The district council has apologised to ReadiBus, but the charity is accusing it of ‘corporate defensiveness’.
“There now needs to be more from West Berkshire Council than just a written apology – there needs to be action by the leadership to address what has happened here,” said ReadiBus chair of trustees, Prof Sophie Bowlby.
“We would very much welcome an approach from the council leadership to meet with us with a view to fully exploring what went wrong and how the council can put this right.
“So far, West Berkshire Council’s response to us bringing these matters to its attention has been to introduce a ‘gagging clause’ as a condition of future funding and since last summer it has refused to speak with or engage with us.
“We have been the conveyer of important messages, it is not an appropriate response from a responsible authority to simply ‘shoot the messenger’ and to try to cover up its failings by requiring a right of censorship of any public statements, as the council has done.
“We look forward to being invited to meet with the council leadership to resolve all of the matters that we have raised with the council over the last three to four years.”
The Ombudsman said: “I am satisfied the council’s consultation policy and the video published on the council’s website by the council leader gave the expectation that a public consultation would happen. Therefore the council was at fault for failing to carry out a public consultation.”

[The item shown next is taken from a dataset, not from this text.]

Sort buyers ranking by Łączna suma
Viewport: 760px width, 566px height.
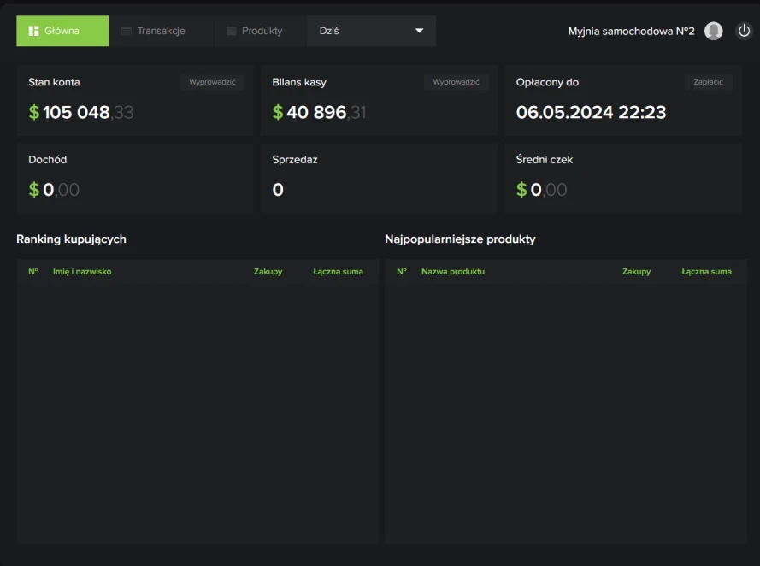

The Ombudsman report also criticised West Berkshire Council for its explanation for its failure to publicly consult.
In response to ReadiBus’ complaint and to enquiries made by the Ombudsman, the council had said: “Public consultation with service users on the proposals was not considered to be appropriate by officers due to a significant number of them having learning difficulties. This would have made it difficult for them to comprehend what was being proposed.”
The Ombudsman said: “If this was the council’s reason for not carrying out a public consultation this is concerning, as many of [ReadiBus’] clients have mobility issues and not learning disabilities.
“In addition, a public consultation could have engaged with the families and carers of those with learning disabilities and to exclude them from this process on the basis they may not understand the process is fault.”
West Berkshire Council has issued a written apology to ReadiBus.
In a statement, the council said it values the views of local residents in helping to design and deliver services which meet their needs and helps to enhance their lives. This complaint relates to a decision made in 2018/19 and since then the council has improved its engagement with local residents.
West Berkshire Council continues to support community transport schemes and has allocated £55,000 in funding this year to help local providers deliver services, as well as making grants totalling £50,000 available for specific projects each year.
Professor Bowlby further commented: “West Berkshire Council’s apology does not acknowledge the impact their fault and injustice has had. And there is no apology to the residents who have been impacted and discriminated against.
“There needs to be an end to the ‘corporate defensiveness’ that West Berkshire Council has shown over the last three to four years, to be replaced by some learning from the Ombudsman’s criticism and some commitment from the leadership to make good.
“The council dismissed our complaints when we brought them up via their internal complaints process. It has been a huge amount of work to take our complaint to the Ombudsman to try to get some justice and a resolution. The WBC leadership should now want to talk to us to put things right. We would welcome that.
“We have been supportive partners to the council for over 35 years – sometimes that requires telling a partner something that they don’t want to hear. The council should be valuing such a partner, not refusing to speak with them.”